Source records
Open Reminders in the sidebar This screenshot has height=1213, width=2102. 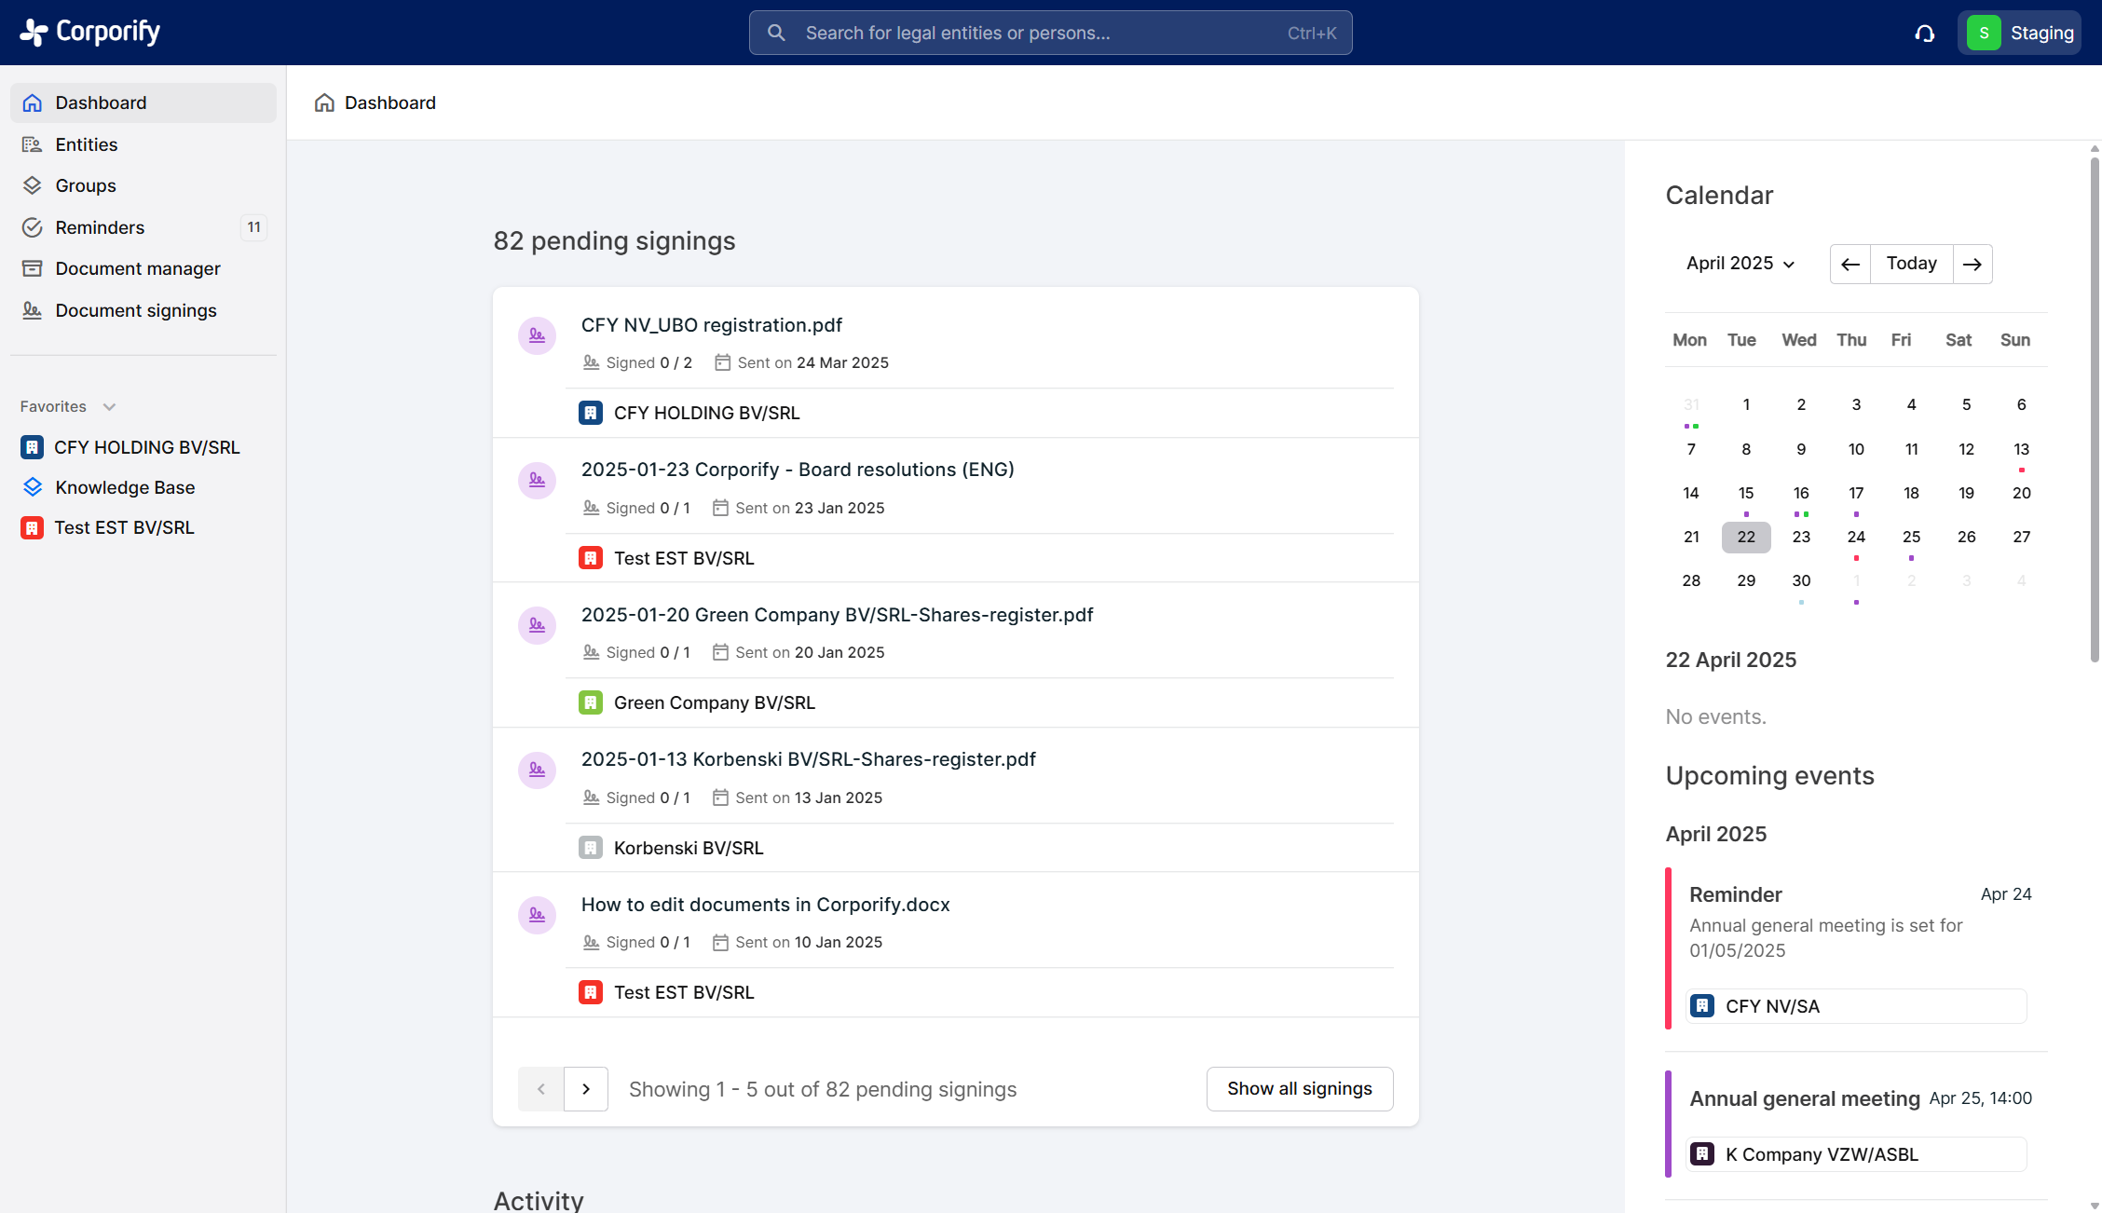100,227
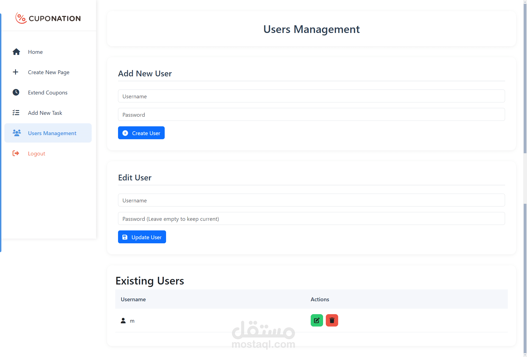Image resolution: width=527 pixels, height=357 pixels.
Task: Go to Create New Page
Action: (49, 72)
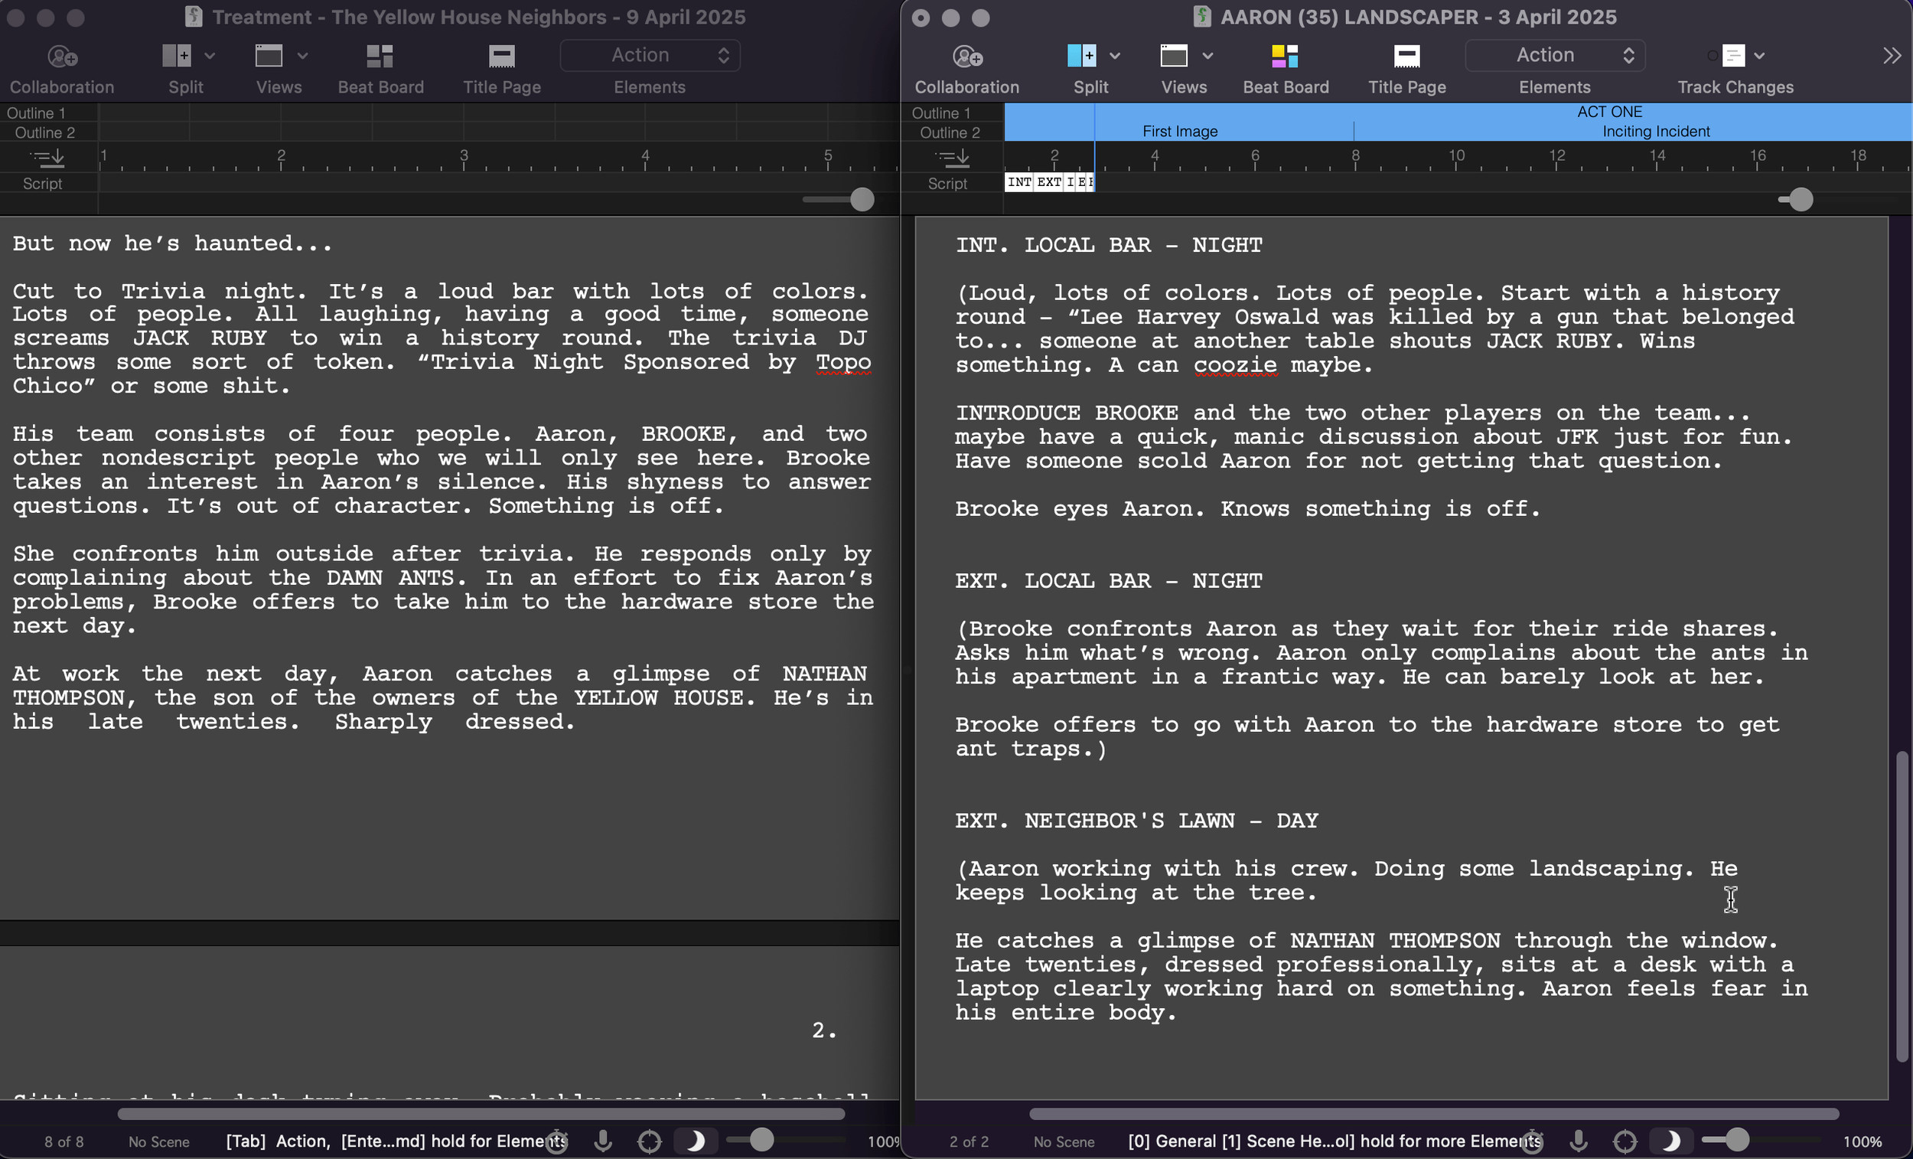
Task: Open Beat Board in the AARON window
Action: tap(1285, 57)
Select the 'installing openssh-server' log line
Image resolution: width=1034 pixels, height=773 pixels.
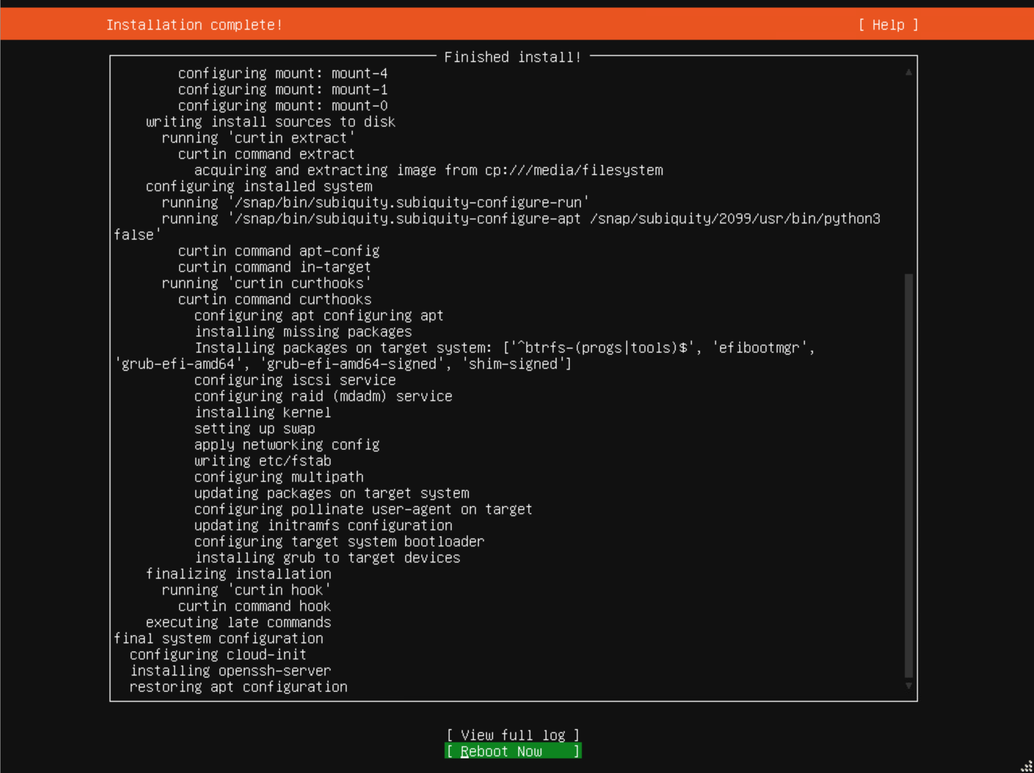coord(230,671)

◆ **YOUR OBJECTIVE**:
Your answer must be an exact copy of the lines from the line with "Select the 'installing" to the final line of the data, both ends included, and no pictures.

◆ **ANSWER TO THIS PROBLEM**:
Select the 'installing openssh-server' log line
Image resolution: width=1034 pixels, height=773 pixels.
coord(230,671)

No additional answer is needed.